_Written task_
List every line in the entries below that contains the string "resolution", with uppercase and lowercase treated as different.

_Dataset_
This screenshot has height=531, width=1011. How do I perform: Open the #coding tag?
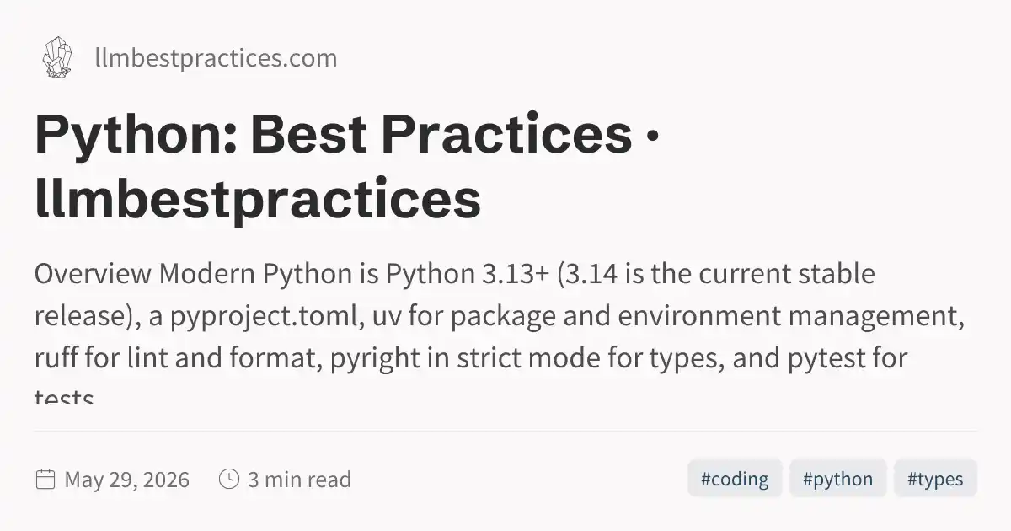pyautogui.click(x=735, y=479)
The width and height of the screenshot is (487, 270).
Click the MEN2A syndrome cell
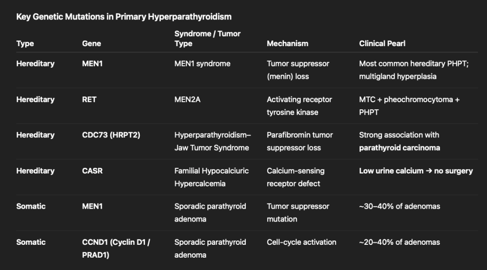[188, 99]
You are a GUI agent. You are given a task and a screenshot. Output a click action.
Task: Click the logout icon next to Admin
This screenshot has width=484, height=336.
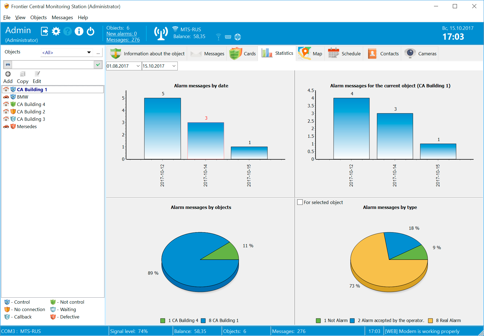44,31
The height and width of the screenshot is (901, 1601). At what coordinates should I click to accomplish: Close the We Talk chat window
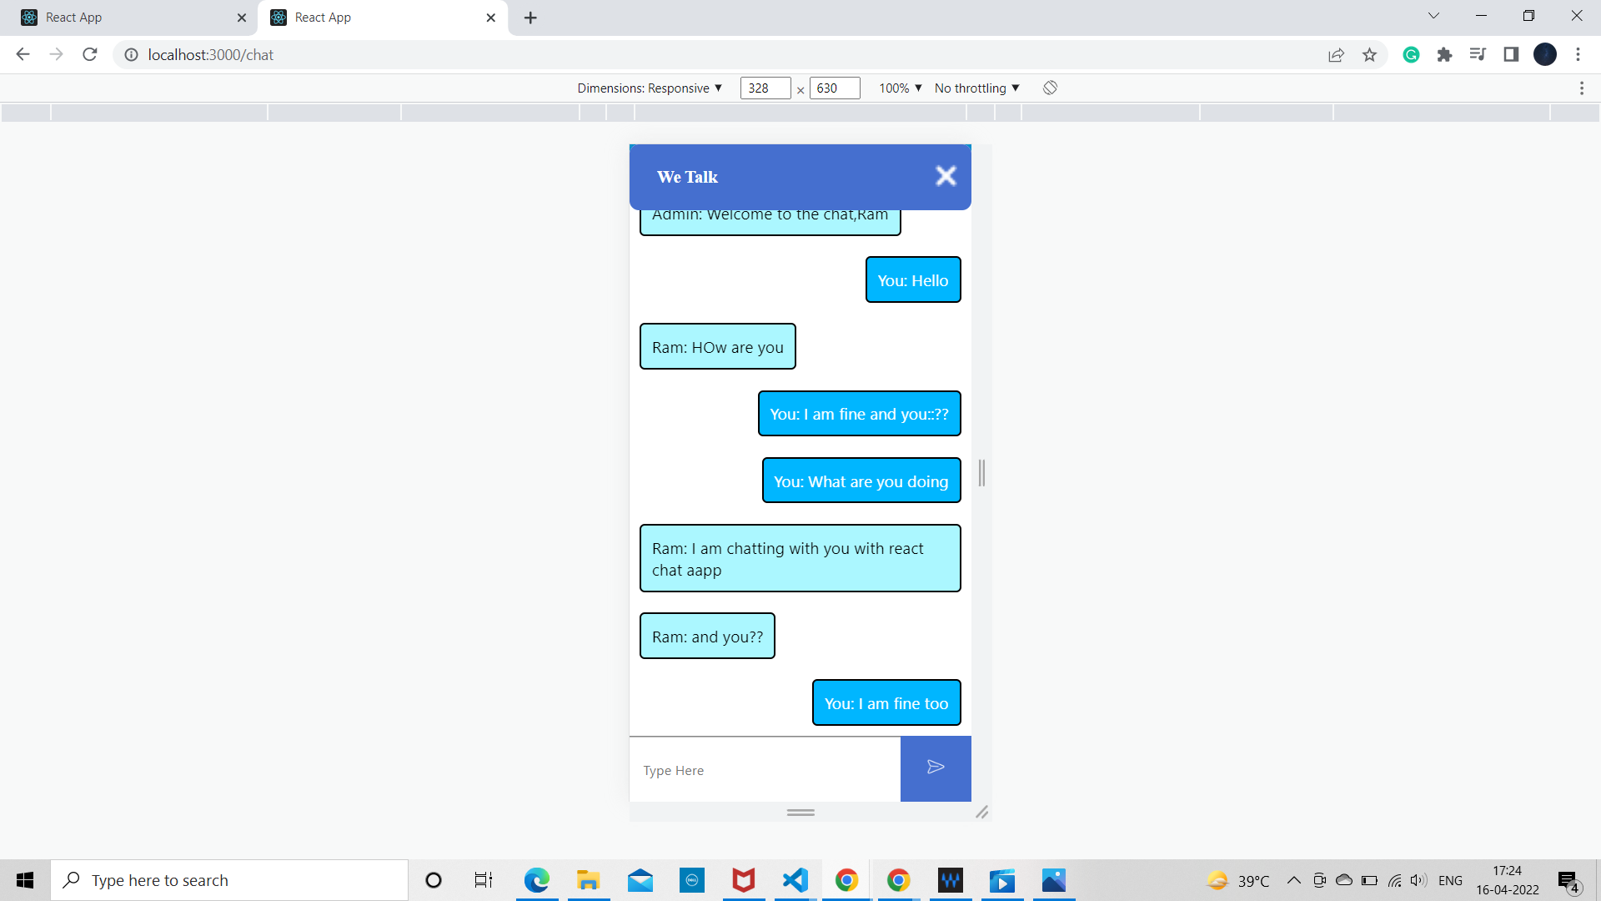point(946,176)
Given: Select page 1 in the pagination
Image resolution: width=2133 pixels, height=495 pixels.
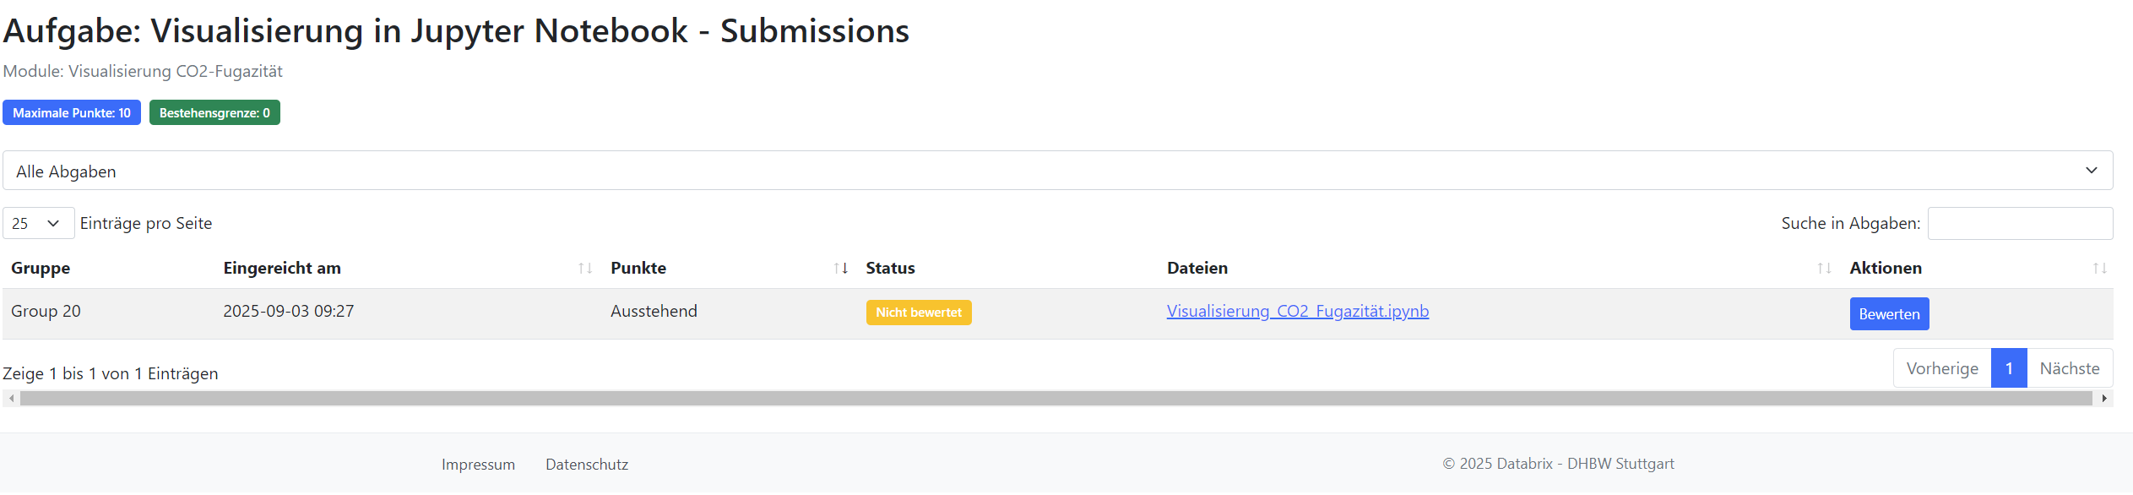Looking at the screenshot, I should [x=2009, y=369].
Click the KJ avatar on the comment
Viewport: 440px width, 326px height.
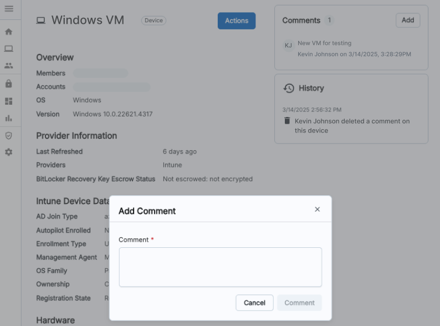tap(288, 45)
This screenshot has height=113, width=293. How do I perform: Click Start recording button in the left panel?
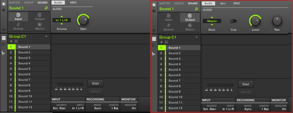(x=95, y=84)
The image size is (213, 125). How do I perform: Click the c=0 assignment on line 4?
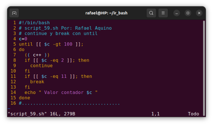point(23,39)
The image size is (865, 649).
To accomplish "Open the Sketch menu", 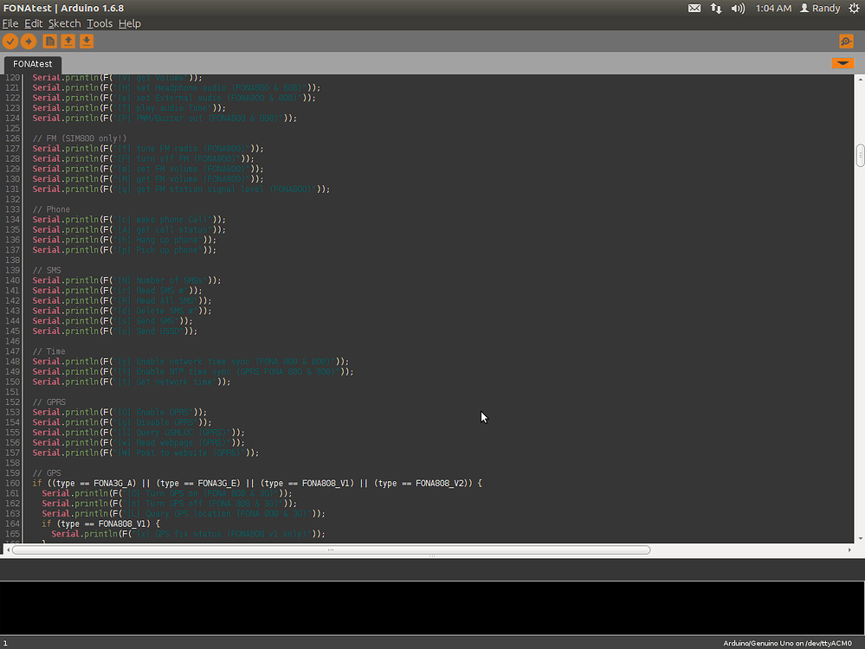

--

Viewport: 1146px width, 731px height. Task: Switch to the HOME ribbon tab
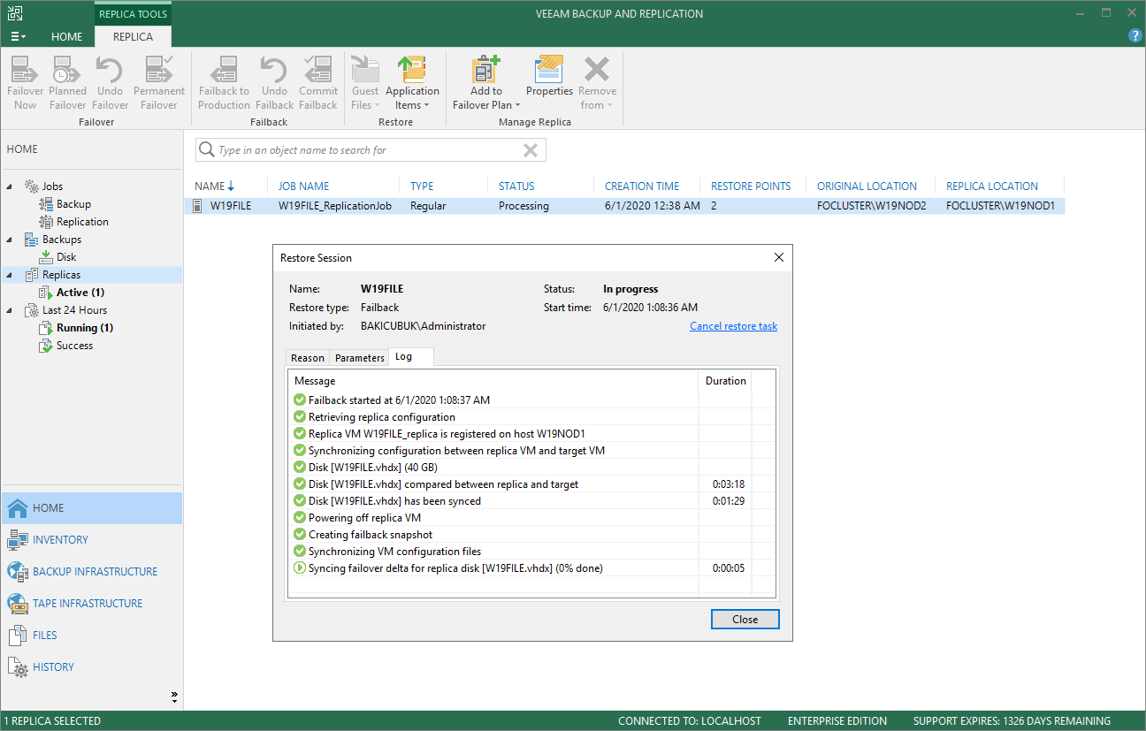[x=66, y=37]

* * *

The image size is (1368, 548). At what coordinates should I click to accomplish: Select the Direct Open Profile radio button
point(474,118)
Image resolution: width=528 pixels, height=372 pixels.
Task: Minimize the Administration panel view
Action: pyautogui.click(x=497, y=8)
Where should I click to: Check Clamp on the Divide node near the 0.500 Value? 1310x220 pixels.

_Exercise response_
Image resolution: width=2133 pixels, height=495 pixels.
Image resolution: width=528 pixels, height=372 pixels.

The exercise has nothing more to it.